• Teks Sumber:
Di kampusnya, materi kuliah tidak hanya sekedar dibahas atau didiskusikan,
melainkan harus dihapal seperti menghapal kitab atau nadzom di pondok
pesantren. Dia mengingat apa yang disampaikan oleh ayahnya, Kyai Imam Yahya
Mahrus, bahwa mondok di luar daerah atau luar negeri tidak hanya sekedar
menambah ilmu, tetapi juga menambah wawasan dan pengalaman. Hal yang paling
dirasakan adalah pengalaman interaksi dengan masyarakat sekitar dan wawasan
bahasa Arab baik itu bahasa yang fushah atau ‘amiyyah.

• Soal Latihan:
**a.** Menurut teks sumber, hal apa yang paling dirasakan dari pengalaman mondok di luar daerah atau luar negeri?
**b.** Tulis ulang tanpa perubahan bagian teks sumber mulai dari "Di kampusnya, materi" hingga "fushah atau ‘amiyyah.".
Data di bawah ini tidak ada hubungannya dengan teks sumber.

• Data Tercatat:
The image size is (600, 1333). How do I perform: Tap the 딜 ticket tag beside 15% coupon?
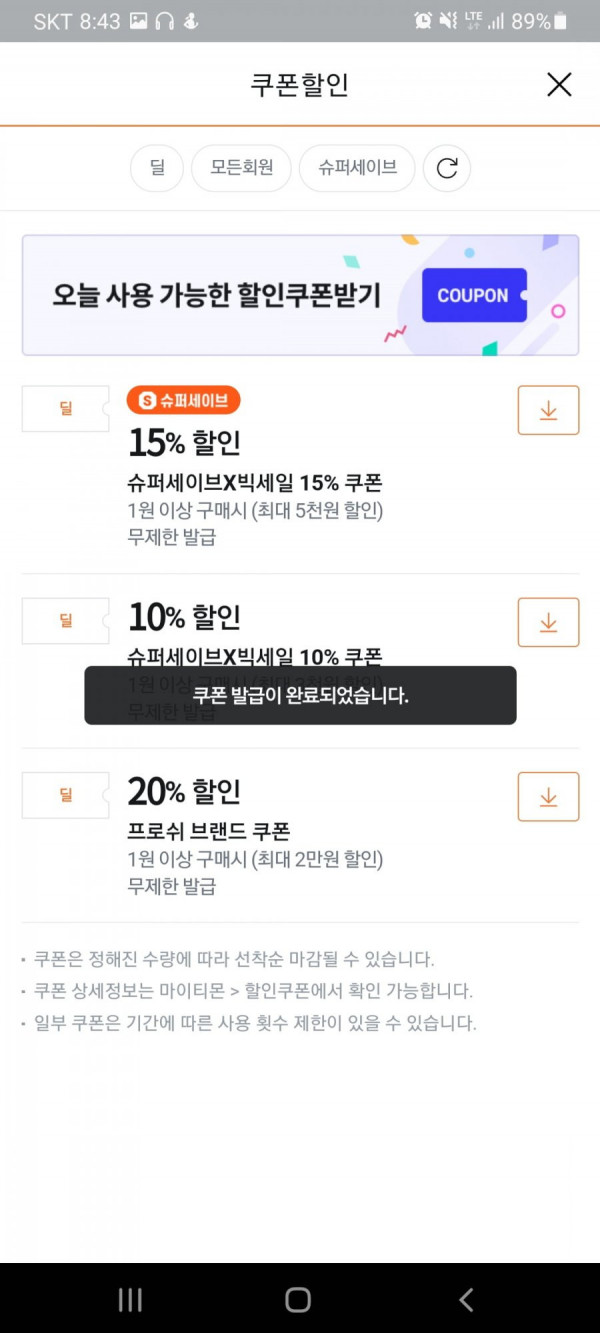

• Jawaban:
**a.** Pengalaman interaksi dengan masyarakat sekitar dan wawasan bahasa Arab, baik yang fushah maupun ‘amiyyah.

**b.**
Di kampusnya, materi kuliah tidak hanya sekedar dibahas atau didiskusikan,
melainkan harus dihapal seperti menghapal kitab atau nadzom di pondok
pesantren. Dia mengingat apa yang disampaikan oleh ayahnya, Kyai Imam Yahya
Mahrus, bahwa mondok di luar daerah atau luar negeri tidak hanya sekedar
menambah ilmu, tetapi juga menambah wawasan dan pengalaman. Hal yang paling
dirasakan adalah pengalaman interaksi dengan masyarakat sekitar dan wawasan
bahasa Arab baik itu bahasa yang fushah atau ‘amiyyah.